Stored records:
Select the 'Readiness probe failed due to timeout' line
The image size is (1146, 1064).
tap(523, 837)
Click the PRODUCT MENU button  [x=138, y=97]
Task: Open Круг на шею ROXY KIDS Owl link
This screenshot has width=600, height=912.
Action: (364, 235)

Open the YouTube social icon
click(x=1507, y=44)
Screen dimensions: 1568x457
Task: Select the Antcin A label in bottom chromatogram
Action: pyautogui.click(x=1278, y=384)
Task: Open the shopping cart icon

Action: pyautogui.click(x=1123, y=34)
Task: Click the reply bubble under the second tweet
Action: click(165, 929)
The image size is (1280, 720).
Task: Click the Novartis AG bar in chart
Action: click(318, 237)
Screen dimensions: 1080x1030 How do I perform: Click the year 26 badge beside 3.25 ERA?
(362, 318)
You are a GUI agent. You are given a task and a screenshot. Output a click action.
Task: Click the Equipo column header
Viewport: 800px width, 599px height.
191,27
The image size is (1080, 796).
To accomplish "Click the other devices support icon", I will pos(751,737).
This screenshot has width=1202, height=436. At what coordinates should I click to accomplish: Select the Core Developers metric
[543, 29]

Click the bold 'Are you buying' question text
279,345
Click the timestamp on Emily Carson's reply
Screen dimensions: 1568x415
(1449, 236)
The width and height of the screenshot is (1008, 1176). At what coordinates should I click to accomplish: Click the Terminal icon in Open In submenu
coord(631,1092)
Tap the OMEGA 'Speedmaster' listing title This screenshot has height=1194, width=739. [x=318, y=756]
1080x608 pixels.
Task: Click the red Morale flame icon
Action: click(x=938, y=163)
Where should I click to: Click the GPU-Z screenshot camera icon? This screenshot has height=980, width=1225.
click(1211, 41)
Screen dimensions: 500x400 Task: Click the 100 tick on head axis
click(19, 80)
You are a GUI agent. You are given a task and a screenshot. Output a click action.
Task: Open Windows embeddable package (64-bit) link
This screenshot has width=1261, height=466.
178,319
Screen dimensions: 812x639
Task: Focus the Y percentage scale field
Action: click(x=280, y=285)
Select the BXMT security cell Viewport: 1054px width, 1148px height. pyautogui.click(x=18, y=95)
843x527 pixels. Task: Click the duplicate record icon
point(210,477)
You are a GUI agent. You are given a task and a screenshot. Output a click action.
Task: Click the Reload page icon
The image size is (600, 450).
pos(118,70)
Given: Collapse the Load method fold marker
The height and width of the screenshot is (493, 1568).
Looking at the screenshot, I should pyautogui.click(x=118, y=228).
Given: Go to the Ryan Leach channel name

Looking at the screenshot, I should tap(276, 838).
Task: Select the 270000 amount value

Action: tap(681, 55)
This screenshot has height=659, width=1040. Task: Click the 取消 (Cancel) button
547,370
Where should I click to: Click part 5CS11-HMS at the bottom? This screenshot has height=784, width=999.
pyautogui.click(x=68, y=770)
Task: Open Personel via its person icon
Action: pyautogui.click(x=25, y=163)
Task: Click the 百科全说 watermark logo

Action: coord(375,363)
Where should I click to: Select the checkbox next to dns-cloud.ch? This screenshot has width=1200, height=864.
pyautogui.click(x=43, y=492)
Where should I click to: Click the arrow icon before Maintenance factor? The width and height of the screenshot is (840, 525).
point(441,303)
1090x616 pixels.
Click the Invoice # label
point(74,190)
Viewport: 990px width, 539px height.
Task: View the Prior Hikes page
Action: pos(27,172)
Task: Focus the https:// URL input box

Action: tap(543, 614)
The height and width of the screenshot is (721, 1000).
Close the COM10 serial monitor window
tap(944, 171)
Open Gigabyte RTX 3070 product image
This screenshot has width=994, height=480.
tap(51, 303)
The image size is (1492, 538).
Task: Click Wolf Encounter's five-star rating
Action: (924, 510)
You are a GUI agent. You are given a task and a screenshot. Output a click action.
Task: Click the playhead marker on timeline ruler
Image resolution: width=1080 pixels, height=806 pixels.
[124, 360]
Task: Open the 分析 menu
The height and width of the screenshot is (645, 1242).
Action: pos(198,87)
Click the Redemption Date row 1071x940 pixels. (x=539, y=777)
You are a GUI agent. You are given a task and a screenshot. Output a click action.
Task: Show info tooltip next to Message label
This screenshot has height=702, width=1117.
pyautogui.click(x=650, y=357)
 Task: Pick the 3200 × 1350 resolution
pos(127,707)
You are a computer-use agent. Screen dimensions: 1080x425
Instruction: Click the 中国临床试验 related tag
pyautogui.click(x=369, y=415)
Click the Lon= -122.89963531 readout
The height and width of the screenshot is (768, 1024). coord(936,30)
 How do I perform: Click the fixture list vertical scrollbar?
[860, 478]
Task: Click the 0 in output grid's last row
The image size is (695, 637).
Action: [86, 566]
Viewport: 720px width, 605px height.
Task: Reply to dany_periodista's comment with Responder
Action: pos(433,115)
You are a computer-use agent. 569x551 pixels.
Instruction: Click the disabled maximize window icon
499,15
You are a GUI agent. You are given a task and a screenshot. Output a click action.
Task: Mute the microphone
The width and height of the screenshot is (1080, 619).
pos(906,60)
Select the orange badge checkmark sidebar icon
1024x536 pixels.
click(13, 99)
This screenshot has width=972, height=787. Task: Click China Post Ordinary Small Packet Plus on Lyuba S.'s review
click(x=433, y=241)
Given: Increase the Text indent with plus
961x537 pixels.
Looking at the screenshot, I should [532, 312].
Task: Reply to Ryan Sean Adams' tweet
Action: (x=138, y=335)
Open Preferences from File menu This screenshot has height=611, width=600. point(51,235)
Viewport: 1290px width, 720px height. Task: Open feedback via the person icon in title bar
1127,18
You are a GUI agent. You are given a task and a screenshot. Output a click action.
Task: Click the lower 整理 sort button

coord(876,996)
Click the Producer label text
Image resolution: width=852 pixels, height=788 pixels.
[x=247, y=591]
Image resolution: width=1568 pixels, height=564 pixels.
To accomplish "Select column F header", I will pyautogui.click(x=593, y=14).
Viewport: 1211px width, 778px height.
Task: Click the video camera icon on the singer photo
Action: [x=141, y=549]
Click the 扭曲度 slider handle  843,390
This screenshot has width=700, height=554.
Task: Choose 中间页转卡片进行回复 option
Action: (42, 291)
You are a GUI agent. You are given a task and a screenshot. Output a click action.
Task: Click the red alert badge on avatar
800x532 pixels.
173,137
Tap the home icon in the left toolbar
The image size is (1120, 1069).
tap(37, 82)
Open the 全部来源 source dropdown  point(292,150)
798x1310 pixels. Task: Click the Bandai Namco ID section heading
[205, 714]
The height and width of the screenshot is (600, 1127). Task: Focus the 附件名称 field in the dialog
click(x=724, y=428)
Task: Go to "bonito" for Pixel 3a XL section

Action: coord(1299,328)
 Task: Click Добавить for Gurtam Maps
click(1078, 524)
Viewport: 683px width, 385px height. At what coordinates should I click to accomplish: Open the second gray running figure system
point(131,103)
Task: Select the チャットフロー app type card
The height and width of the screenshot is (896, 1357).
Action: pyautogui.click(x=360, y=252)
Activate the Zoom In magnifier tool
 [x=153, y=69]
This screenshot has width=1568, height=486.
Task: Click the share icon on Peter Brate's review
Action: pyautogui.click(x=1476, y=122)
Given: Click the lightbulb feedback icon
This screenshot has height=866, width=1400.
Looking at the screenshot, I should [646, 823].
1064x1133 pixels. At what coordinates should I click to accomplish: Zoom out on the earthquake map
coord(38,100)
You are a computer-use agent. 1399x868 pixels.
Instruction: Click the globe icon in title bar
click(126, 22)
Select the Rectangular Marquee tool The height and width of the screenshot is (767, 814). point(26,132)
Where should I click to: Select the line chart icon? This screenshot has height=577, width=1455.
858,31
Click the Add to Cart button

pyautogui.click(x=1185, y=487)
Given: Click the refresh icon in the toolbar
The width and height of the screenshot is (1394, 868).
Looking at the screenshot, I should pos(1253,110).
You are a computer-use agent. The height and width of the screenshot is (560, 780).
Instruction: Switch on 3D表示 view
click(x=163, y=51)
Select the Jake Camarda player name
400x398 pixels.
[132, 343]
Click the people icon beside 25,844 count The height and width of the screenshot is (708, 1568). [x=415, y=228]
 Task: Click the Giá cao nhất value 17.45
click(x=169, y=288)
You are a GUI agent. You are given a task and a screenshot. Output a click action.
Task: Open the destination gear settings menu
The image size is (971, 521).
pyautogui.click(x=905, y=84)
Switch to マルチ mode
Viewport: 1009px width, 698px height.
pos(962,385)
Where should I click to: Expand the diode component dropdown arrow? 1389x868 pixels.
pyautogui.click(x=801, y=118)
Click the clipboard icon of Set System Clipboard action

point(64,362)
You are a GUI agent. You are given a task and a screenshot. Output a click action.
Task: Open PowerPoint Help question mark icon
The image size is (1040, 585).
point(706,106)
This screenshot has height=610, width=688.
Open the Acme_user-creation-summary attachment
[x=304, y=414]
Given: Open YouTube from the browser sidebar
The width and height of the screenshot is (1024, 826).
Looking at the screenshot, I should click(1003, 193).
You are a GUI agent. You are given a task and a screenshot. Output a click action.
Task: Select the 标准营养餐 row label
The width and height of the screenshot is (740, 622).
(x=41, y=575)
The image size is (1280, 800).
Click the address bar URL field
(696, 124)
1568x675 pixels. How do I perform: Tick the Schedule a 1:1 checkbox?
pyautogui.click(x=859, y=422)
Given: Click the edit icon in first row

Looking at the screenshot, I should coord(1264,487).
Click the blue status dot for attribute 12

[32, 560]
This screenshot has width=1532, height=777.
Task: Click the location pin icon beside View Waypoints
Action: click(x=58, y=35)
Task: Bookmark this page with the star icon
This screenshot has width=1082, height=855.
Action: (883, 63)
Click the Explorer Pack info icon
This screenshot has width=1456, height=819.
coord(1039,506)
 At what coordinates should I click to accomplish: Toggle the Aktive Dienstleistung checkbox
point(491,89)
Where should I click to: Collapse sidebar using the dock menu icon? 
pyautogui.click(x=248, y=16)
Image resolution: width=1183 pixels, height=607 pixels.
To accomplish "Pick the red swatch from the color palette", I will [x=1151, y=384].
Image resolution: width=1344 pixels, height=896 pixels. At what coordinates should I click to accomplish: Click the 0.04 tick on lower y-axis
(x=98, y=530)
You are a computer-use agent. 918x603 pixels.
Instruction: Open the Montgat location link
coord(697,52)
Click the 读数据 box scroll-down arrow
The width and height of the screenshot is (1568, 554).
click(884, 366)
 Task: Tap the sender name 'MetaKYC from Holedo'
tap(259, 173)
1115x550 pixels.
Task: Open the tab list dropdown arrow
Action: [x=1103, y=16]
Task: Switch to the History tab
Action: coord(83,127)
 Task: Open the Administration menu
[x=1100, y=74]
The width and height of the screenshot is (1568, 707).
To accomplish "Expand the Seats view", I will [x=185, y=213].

■ INSTRUCTIONS TO FOLLOW: From the records above, retype only the lines starting at the line that contains "Task: Open the destination gear settings menu" and ending at the line that contains "The image size is (1280, 800).", both included.

■ EXPECTED OUTPUT:
Task: Open the destination gear settings menu
The image size is (971, 521).
pyautogui.click(x=905, y=84)
Switch to マルチ mode
Viewport: 1009px width, 698px height.
pos(962,385)
Where should I click to: Expand the diode component dropdown arrow? 1389x868 pixels.
pyautogui.click(x=801, y=118)
Click the clipboard icon of Set System Clipboard action

point(64,362)
You are a GUI agent. You are given a task and a screenshot. Output a click action.
Task: Open PowerPoint Help question mark icon
The image size is (1040, 585).
point(706,106)
This screenshot has height=610, width=688.
Open the Acme_user-creation-summary attachment
[x=304, y=414]
Given: Open YouTube from the browser sidebar
The width and height of the screenshot is (1024, 826).
Looking at the screenshot, I should click(1003, 193).
You are a GUI agent. You are given a task and a screenshot. Output a click action.
Task: Select the 标准营养餐 row label
The width and height of the screenshot is (740, 622).
(x=41, y=575)
The image size is (1280, 800).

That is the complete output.